— FRAGMENTO EXTRAÍDO —
Breves apuntes sobre Juan Ramón Molina

Roberto Carlos Pérez escribe sobre el poeta modernista hondureño Juan Ramón Molina (1875-1908).

 

 

 

 

 

 

 

Breves apuntes sobre Juan Ramón Molina

 

 

El Modernismo es cimiento de nuestras letras, puerta que permite entrar, libre de conserjes y ordenanzas, a la historia y el pensamiento occidental en las​​ nuevas naciones hispanoamericanas; es también la recámara en la que​​ sus​​ jóvenes poetas​​ cribaron​​ los saberes, cual noche de bodas, y los hispanizaron​​ en un ardiente encuentro nupcial.​​ 

 

El espacio donde los modernistas encuentran plenitud es la lengua. Se aíslan del horror, pero no evaden su destino: la Torre de Marfil es el símbolo del autoanálisis. La proeza de los modernistas fue convertir la derrota psíquica y emocional de la naciente​​ “masificación”​​ en triunfo espiritual.​​ ​​ 

 

Los oídos de los hispanohablantes finiseculares debieron estremecerse al escuchar, por primera vez en muchos siglos, heptasílabos, eneasílabos, dodecasílabos, tridecasílabos, alejandrinos, hexámetros, etcétera, ya completamente domesticados y naturalizados en nuestro idioma gracias a la nueva sensibilidad poética.​​ 

 

Es justo decirlo: el milagro del Modernismo no proviene totalmente de Francia sino también de España. Los modernistas rescataron para nuestros oídos los experimentos métricos y estilísticos encontrados en el anónimo​​ Cantar de Mio Cid, en la obra de Alfonso X el Sabio (1221 – 1284), de Ramón Llull (hacia 1313 – 1315  o 1316), del Arcipreste de Hita (hacia 1283 – 1351), de don Juan Manuel (1282 – 1348), de Fernando de Rojas (hacia 1470 – 1541), etcétera, en las obras de los astros que​​ iluminaron el Barroco español, cuyo mejor nombre lo dio el historiador Luis José Velázquez de Velasco (1722 – 1772): Siglo de Oro, y en los románticos.

— MATERIAL RECOPILADO —

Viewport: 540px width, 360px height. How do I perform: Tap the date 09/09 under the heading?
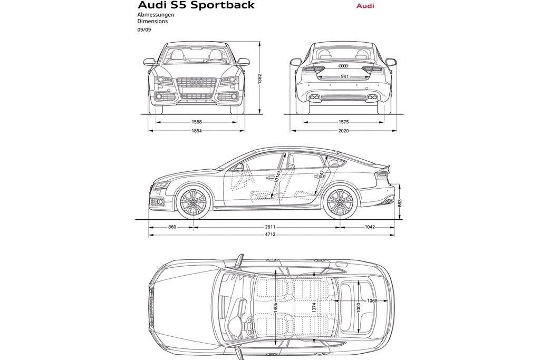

— TAREA REQUERIDA 1 —
Según los apuntes sobre Juan Ramón Molina, ¿quién dio al Barroco español el nombre de Siglo de Oro?
— TAREA REQUERIDA 2 —
Indica si cada afirmación coincide con los apuntes sobre Juan Ramón Molina y respalda cada respuesta con las palabras exactas del texto. (a) Los modernistas encuentran su plenitud en la lengua. (b) El milagro del Modernismo procede únicamente de Francia. (c) La Torre de Marfil simboliza la evasión.
— TAREA REQUERIDA 3 —
Prolonga los apuntes sobre Juan Ramón Molina a partir del punto en que se detienen.
El material no tiene ningún papel en esto.

— RESULTADO FINAL 1 —
El historiador Luis José Velázquez de Velasco (1722 – 1772).

— RESULTADO FINAL 2 —
(a) Sí: «El espacio donde los modernistas encuentran plenitud es la lengua».
(b) No: «el milagro del Modernismo no proviene totalmente de Francia sino también de España».
(c) No: «la Torre de Marfil es el símbolo del autoanálisis».

— RESULTADO FINAL 3 —
 

En torno a la figura de Rubén Darío (1867 – 1916) encontramos a otros destacados modernistas, entre ellos a Ricardo Jaimes Freyre (1866 – 1933), Amado Nervo (1867 – 1919), Enrique Gómez Carrillo (1873 – 1927), Rufino Blanco Fombona (1874 – 1944), Leopoldo Lugones (1874 – 1938) y José Santos Chocano (1875 – 1934). Sin embargo, antes los habían precedido los iniciadores del movimiento: José Martí (1853 – 1895), Manuel Gutiérrez Nájera (1859 – 1895), Julián del Casal (1863 – 1893) y José Asunción Silva (1865 – 1896). Así, caemos en cuenta​​ de​​ que lo plural es lo que mejor define al Modernismo.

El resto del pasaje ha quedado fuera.